You may think of your shower drain as just a drain opening that water escapes through. But your shower system has many components and that all work together to ensure the effective travel of water to your sewer drain through your pipes.
The shower drains are carefully designed in such a way that it ensures sewer gases do not back up into the washroom, therefore emitting unpleasant odours.
It also ensures that water does not build up and flood when you are having a shower.
Parts of a Shower Drain
Below are the different components of your shower area and drainage system. The Drain trap, vent, drainage seal and shower base. They all work together to make sure your water travels effectively to the tight sewer drain.
The drain trap is located on the shower floor and is a pipe that connects to the drain line and the waste stack.
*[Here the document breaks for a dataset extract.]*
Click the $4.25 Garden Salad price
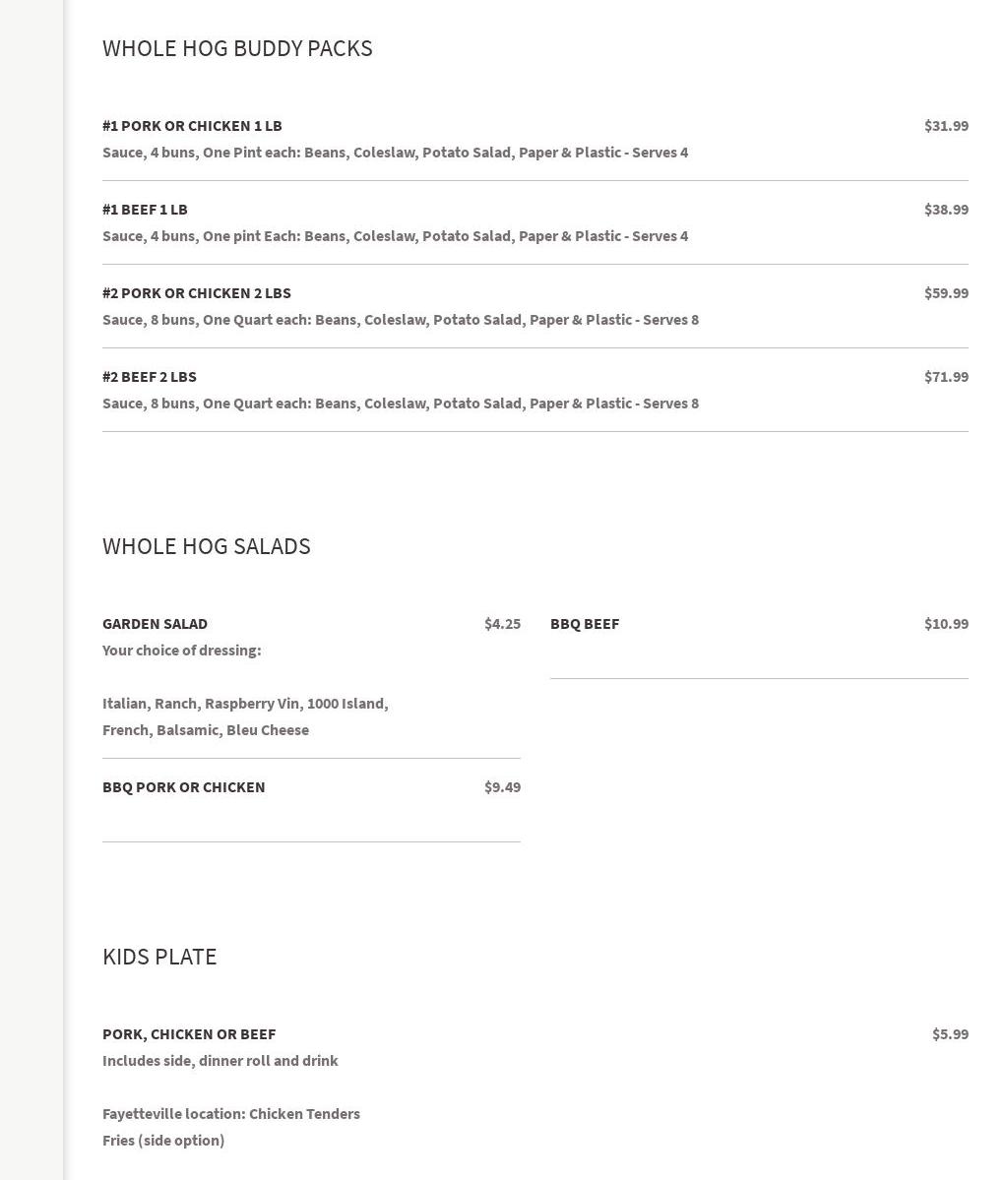The image size is (1008, 1180). [x=502, y=624]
Sink traps under your kitchen cabinet are usually P shaped but shower traps can be S-shaped. The bottom of the trap has an area that holds some water.
This is to eliminate sewer gasses from seeping up and creating an unpleasant odour in your bathroom. This is usually bent into an s or p shape and 'traps' some water to stop gasses from entering inside your property.
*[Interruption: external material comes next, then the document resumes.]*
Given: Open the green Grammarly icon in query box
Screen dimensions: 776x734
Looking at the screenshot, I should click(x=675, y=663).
The drain waste vent is important for removing sewerage from your home. They assist by regulating the air pressure inside the shower drain pipes.
These vent pipes start from the waste point and extend to the outside of the building. When you use the water in your shower, the water travels down from the drain opening and creates a vacuum and the flow of water can be reduced.
Venting is important as it allows the air to flow freely into the drain at a constant pressure. You can locate the main vent above your roof.
Drainage Seal and Shower Base
The first component of a shower drain that you see is the cover. Typically it looks like a strainer and can be removed. Beneath this strainer is the drain that leads to the floor trap.
Normally the shower base should be designed on a slope to ensure the water flow enters the drain opening. The leftover water can damage the floor and become a dangerous hazard due to soap and shampoo.
It may cause you to slip. So, sealing the strainer is crucial to eliminate any leaking water from under the base.